Na cidade de 34,8 mil moradores esgotaram-se os estoques de combustível, gás de cozinha e alguns alimentos. Sem ter como abastecer os veículos da prefeitura, quatro mil alunos da rede municipal tiveram as aulas suspensas. Ontem seria o último dia de transporte público gratuito na cidade e a coleta de lixo pararia hoje.
"A situação é muito grave, porque só tínhamos uma ambulância com combustível", disse o prefeito enquanto retornava de Curitiba, após deixar ofício no Palácio do Governo solicitando assistência. Ele ressalta o impacto negativo da paralisação na economia de Pitanga, uma vez que não há combustível para os produtores rurais iniciarem a colheita da soja e os 1,8 mil produtores de leite perdem 200 mil litros por dia.
Na quinta-feira, os produtores realizaram um protesto despejando milhares de litros de leite na avenida central da cidade. Diante da situação crítica, por volta do meio-dia de ontem, a Polícia Rodoviária Estadual procedeu o desbloqueio da PR-466, de forma pacífica, liberando o acesso dos caminhões.
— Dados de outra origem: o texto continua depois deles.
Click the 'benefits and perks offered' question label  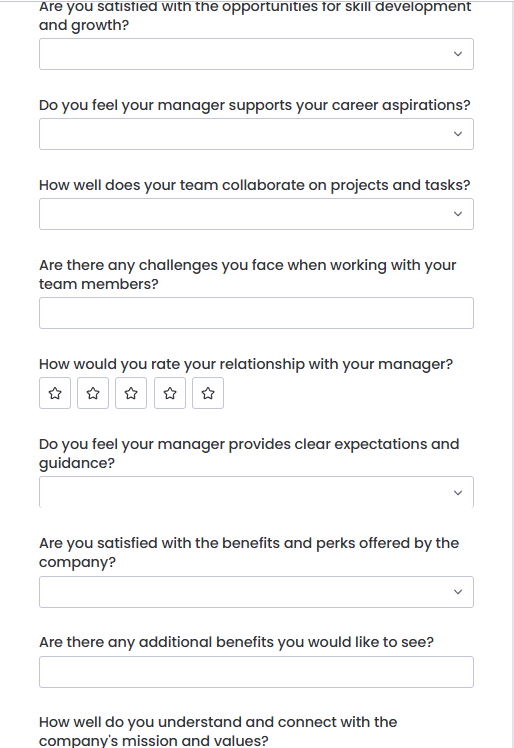(x=249, y=552)
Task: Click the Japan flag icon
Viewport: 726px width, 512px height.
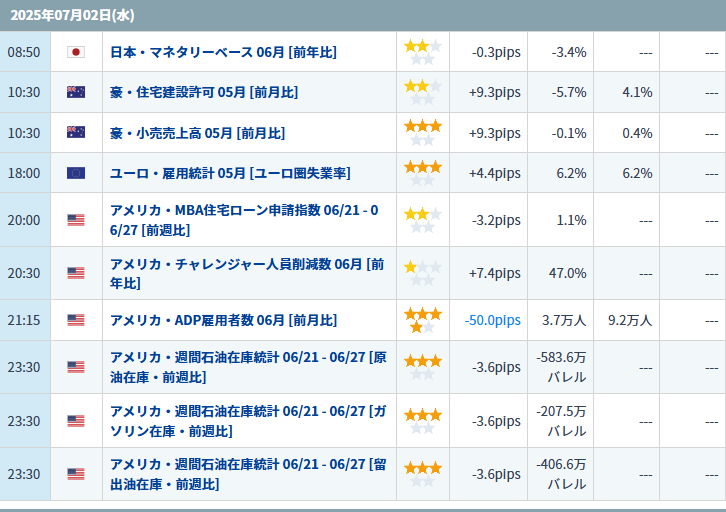Action: [x=76, y=52]
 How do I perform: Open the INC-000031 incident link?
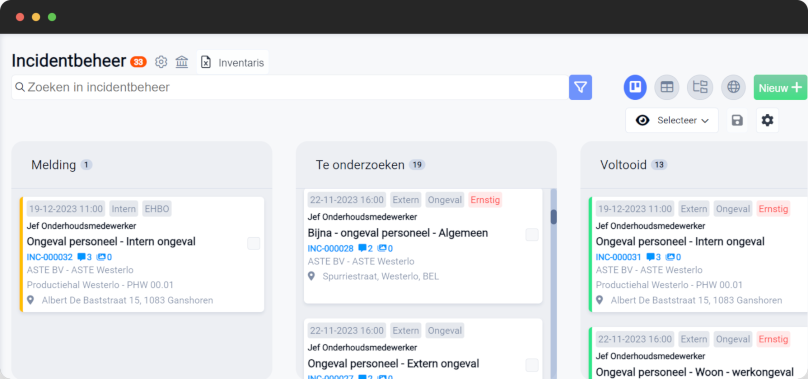(618, 257)
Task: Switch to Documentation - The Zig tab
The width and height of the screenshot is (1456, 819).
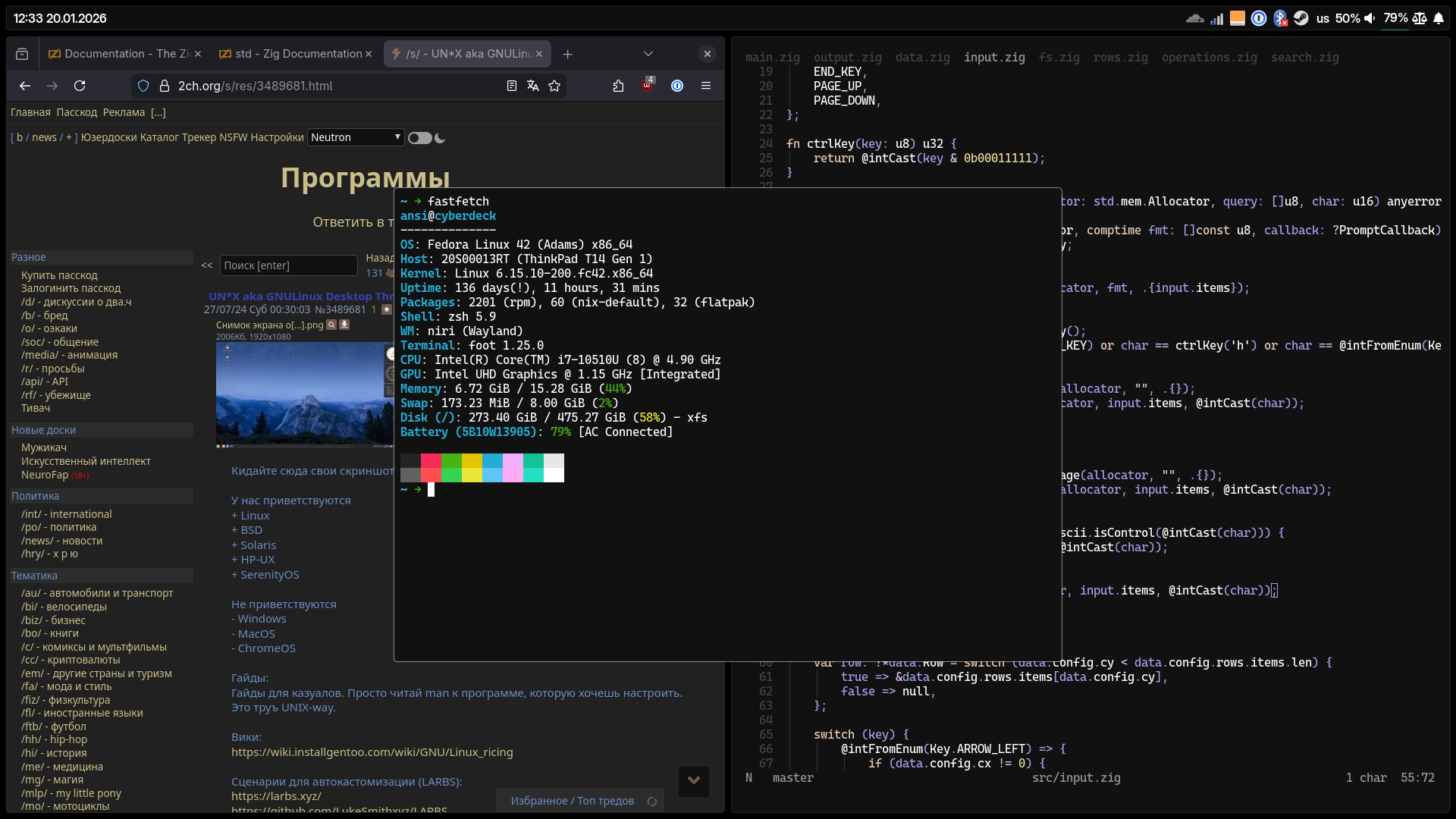Action: (x=126, y=54)
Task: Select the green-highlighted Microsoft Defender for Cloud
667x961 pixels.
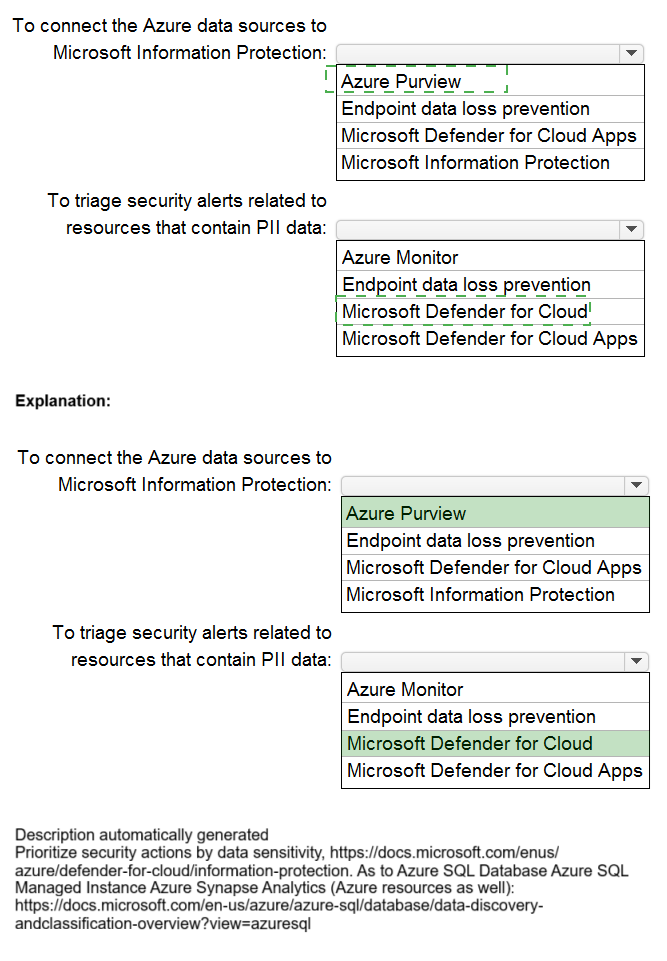Action: tap(470, 744)
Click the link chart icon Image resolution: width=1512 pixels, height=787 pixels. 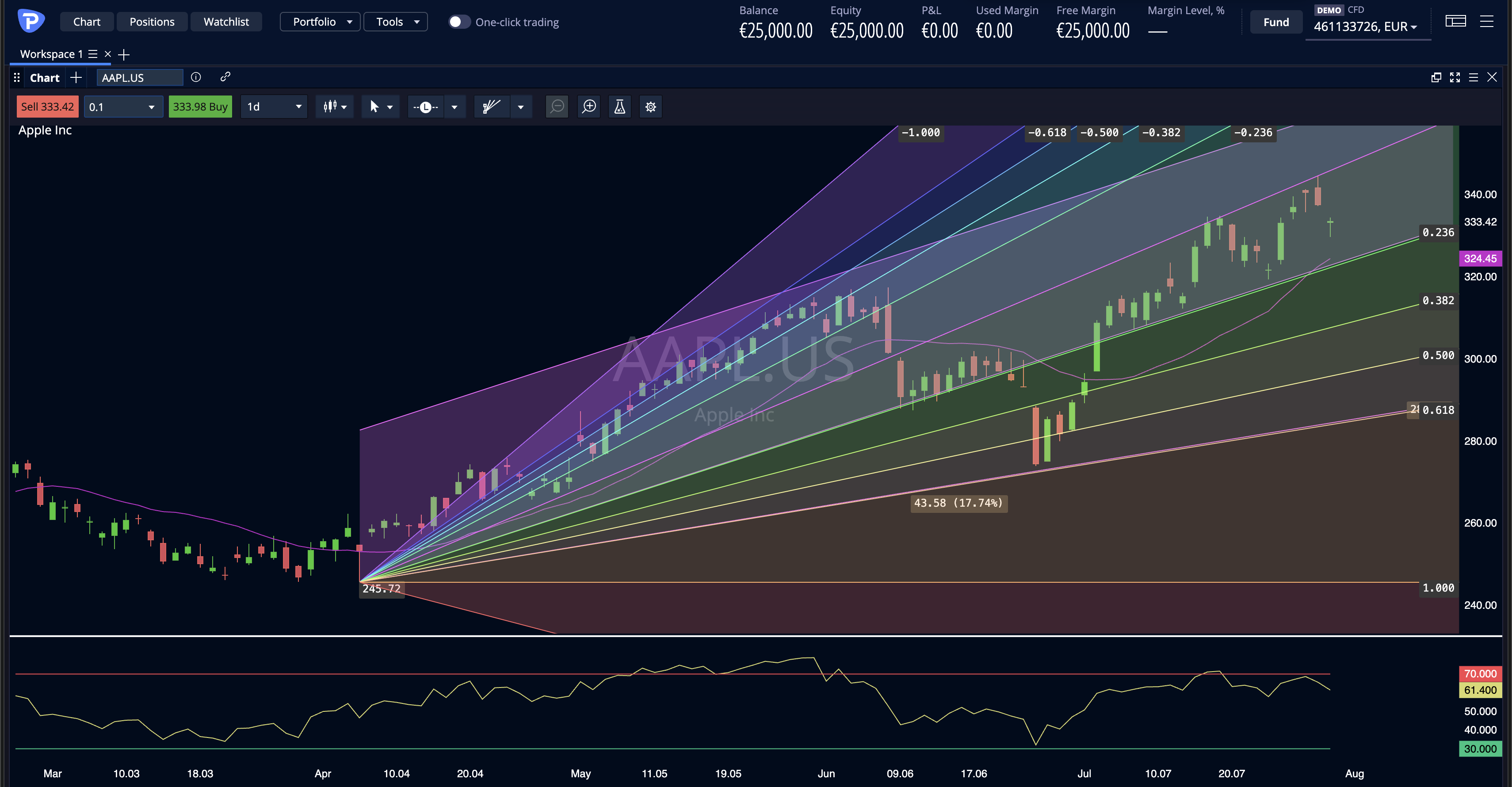pyautogui.click(x=225, y=77)
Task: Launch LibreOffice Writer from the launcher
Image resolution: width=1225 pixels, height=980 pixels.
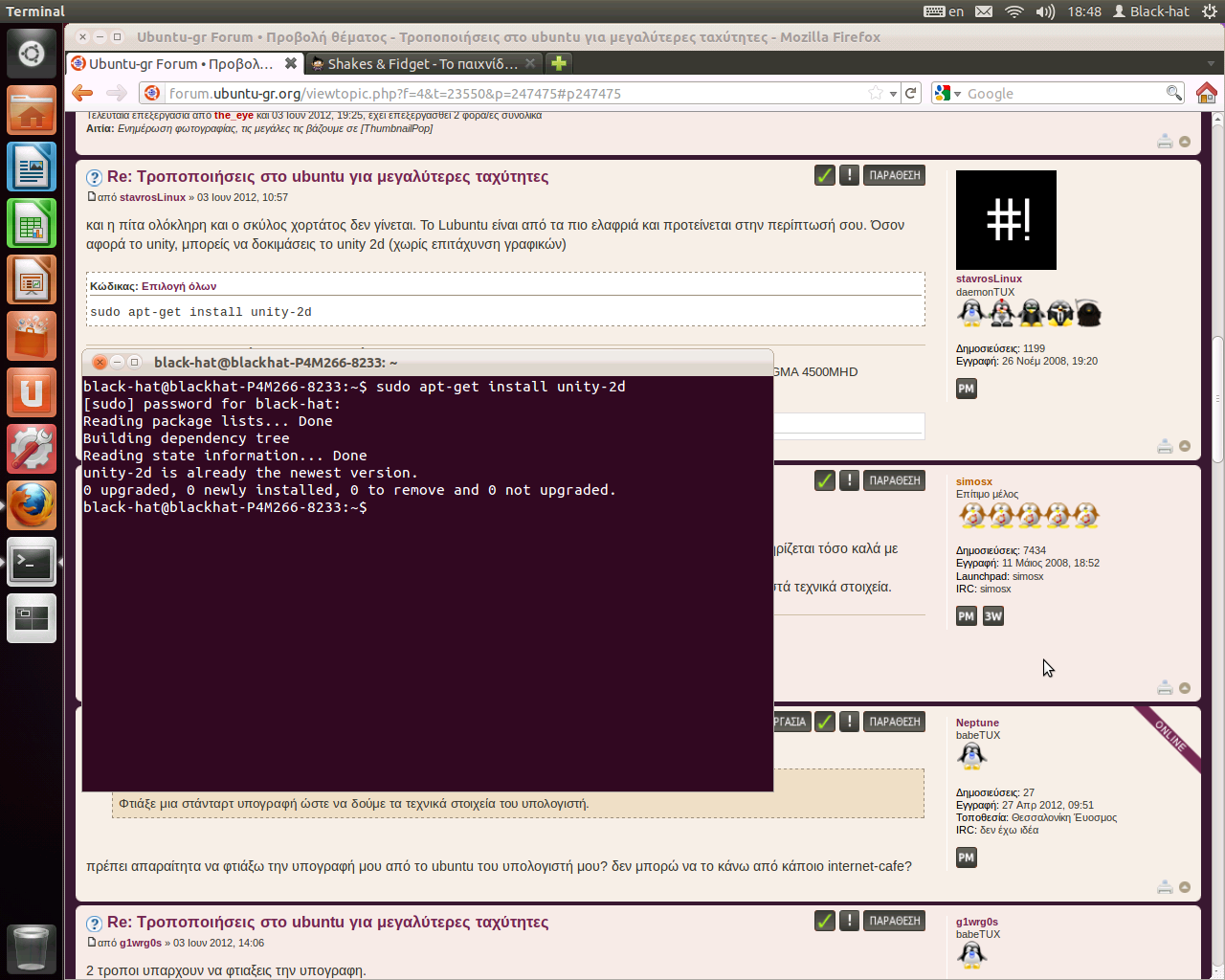Action: (32, 167)
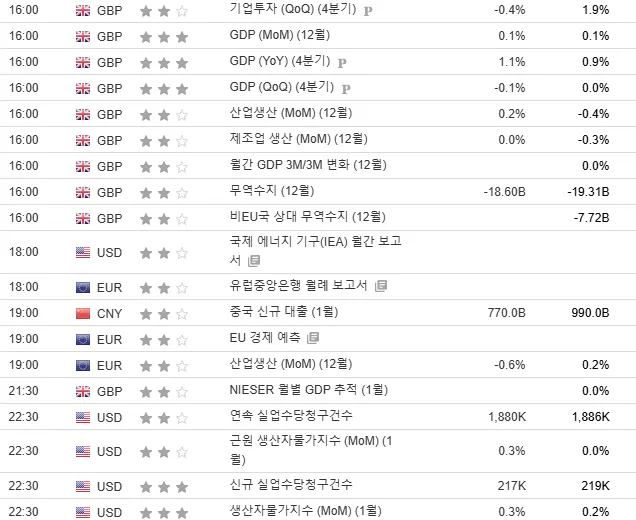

Um dos postos de combustíveis recebeu 30 mil litros de gasolina, álcool e diesel. O gerente, Valdinei de Lima Berton, conta que deu preferência por abastecer os veículos da prefeitura e limitou o restante a R$ 20 por morador. "Ficamos desde terça-feira, 9 horas da manhã, sem combustível, e com racionamento vai durar só até sábado a tarde", estima.
Mesmo com a abertura da rodovia, Berton diz que a distribuidora, situada em Guarapuava, não enviará mais carga até a próxima semana, uma vez que também não recebeu álcool anidro. Fábio Pittner, dono de uma revenda de gás, também recebeu uma nova carga ontem, após ficar dois dias sem o produto. Para ele, o desespero da população gerou o desabastecimento.
"Eu vendo em média 50 botijões por dia e vendi 200 na terça-feira; hoje (ontem), chegaram 295 e já vendi 180", revela. Edson Padilha, proprietário de um supermercado, diz que há falta de todos os tipos de verdura e, principalmente, leite longa vida. Padilha afirma que, no início da semana, tinha estoque para sete dias, mas vendeu apenas na terça-feira a quantidade de leite equivalente a 10 dias.
"O pessoal está estocando com medo de acabar", afirma. No final da tarde de ontem, a Polícia Rodoviária informou que a PR-466 estava totalmente liberada no quilômetro 179, acesso a Pitanga.